It was difficult for me to make friends as a child. Others could walk up to someone and ask, “what’s your favorite color?” or “what’s your favorite animal?” and they would galavant around the playground, holding hands or skipping rope or drawing smiley faces with chalk on the black top. It wasn’t so easy for me. I remember my first day of preschool, there were two girls playing with Barbies. I asked to join in and they just stared at me so intensely it stung. I was nothing to them, I was 5 years old and they were too and they were something to each other and I was nothing to them. The rejection hardened like cement in my lungs.
In elementary school, I didn’t mesh with anyone. I wasn’t nearly as strange then as I am now, but my peers would just call me names and put fake love letters in my locker. The first love letter I got, it was genuine, I think. The boy who shoved it in my locker, when someone pressed if it was him, said something like “Ew, gross, not the fat girl.” I was never called Audrey in the hall, only “weirdo” or “creep.” But during lunch, it was “fatty” and “pig.” I would throw away most of the lunches my mom or grandma would pack for me because I couldn’t stand being stared at as I ate. I would chug the homemade chocolate milk out of its old red thermos, take a couple bites of my turkey sandwich, and then throw it all away. I don’t remember much of middle school, but I do remember the reaction the sweetest girl in my grade had when I told her I was being called fat. She said she didn’t understand; that I was beautiful, that she’d kill to have my curves. But it was 2015 and the idea of someone being over 120 pounds being worthy of love was not a commonly held opinion.
In high school, I realized I couldn’t be my authentic self if I wanted to be liked. What was the point of being myself if I was alone? I started to listen to pop music, started to watch Friends, slathered my face in yellow foundation from the drug store and used way-too-dark contours and applied three too many coats of mascara that would just rub off after the first period. I straightened my hair instead of letting it wave from my scalp. I ditched my Legend of Zelda Majora’s Mask backpack for a blank Jansport one. I tried, desperately tried, to be someone people would like. To have mass appeal. And it worked for a little while. I got a 19 year-old boyfriend at 15, was generally accepted, and was being called by my first name instead of “weirdo.” But, just as life was treating me fairly, my boyfriend and I broke up. And I started to receive private messages on GroupMe from his friends, telling me to slit my wrists and to kill myself.
My sophomore year, I diluted myself even more extremely this time. I became “just a girl” in the most literal sense. I had no hobbies. I was nothing more than a fly on the wall. I calculated every interaction I had with someone else, concocting a personality fit for whoever I was speaking to. I was never going to be good enough for anyone in that school. I rejected myself, my whole being, and I left the person I was in the dust. I threw up everything I ate and drank too much coffee so I would be too distracted by my racing heartbeat to be hungry. I wouldn’t eat lunch, at most getting a snack from the vending machine. I dropped 25 pounds in two months. My family congratulated me. People at school and on the street were nicer to me. I felt like shit, sure, but I was being treated as a human at least. My name was finally Audrey and not weirdo or creep or fatty.
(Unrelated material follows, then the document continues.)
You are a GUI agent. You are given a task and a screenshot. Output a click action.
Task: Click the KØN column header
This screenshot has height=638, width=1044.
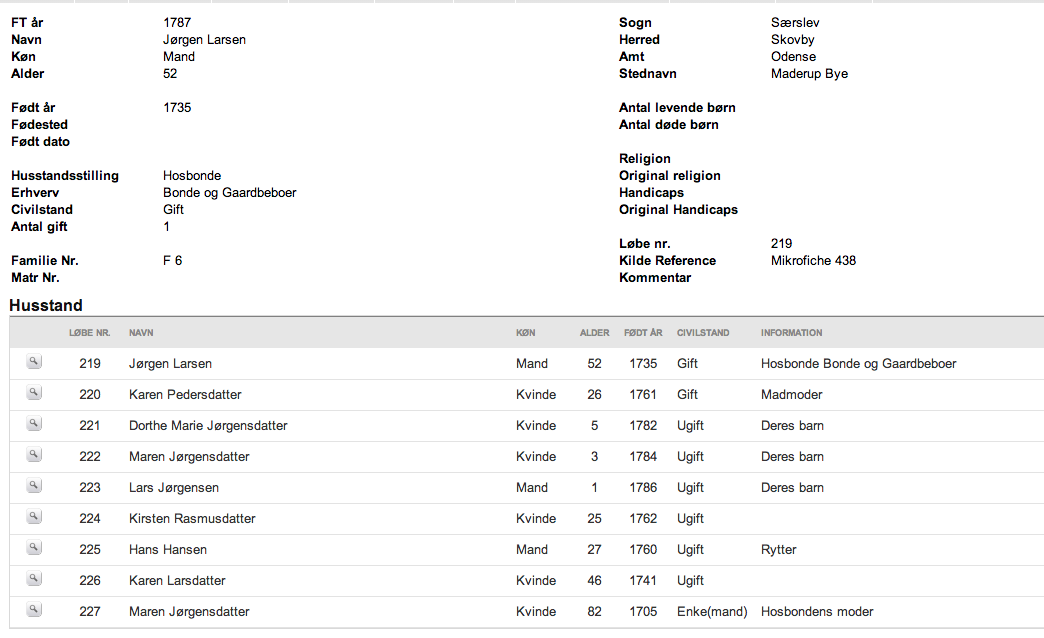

When March 2020 rolled around, I was thrown for a loop. The pandemic left me alone, in my bedroom. I only had myself and my dog. I only had the skin behind the makeup, the body underneath the clothes. The human. I started to eat again during that time. I started to cook and bake again. I found myself spending hours playing video games I hadn’t touched in years. I felt comfortable. When classes were back on though, I was back to being fat, with the added moniker of “fag” and “carpet muncher” thrown in. It wasn’t fair. I had to reject my reflection to not be rejected by the masses? I had to disguise myself to be tolerable? I had to put on makeup and throw up everything and drink too much coffee and starve myself just to be recognized as human? It was bullshit. So I rejected the theory that I couldn’t be myself. Sure, I was alone, I was in and out of psychiatric hospitals that year, but I was me. My mom taught me at a young age to be myself, and at my wise age of 18, I finally realized she was right.
Since leaving Ohio, I’ve found friends who were not my friends, lovers who were not in love with me, family who found more joy in drugs than my company, that beer can’t solve my problems, and that sometimes people suck. But in all of that, I found hope. I found love and friendship. I’ve found care . I found rejection in the mirror and I accepted it. I am not what has been taken from me, I am what has been reinstated. I am what has been thrown against the wall and stuck. I know not to run from myself now. I know that I wasn’t deserving of any of the bullying and the name calling and harassment I received. I know that I’m still the kind little girl who just wanted to play Barbies. I know I’m still the lonely girl who wondered why people didn’t like her. I know I’m still the sad girl who couldn’t figure out why people hated her.I’m still the loving, passionate, creative, kind person I’ve always been, but more authentic. I know that someday, just like those who called me names, I’ll be dead and my bones will carry my memories. My bones will be made up of kindness and love, but I don’t think their bones can say the same.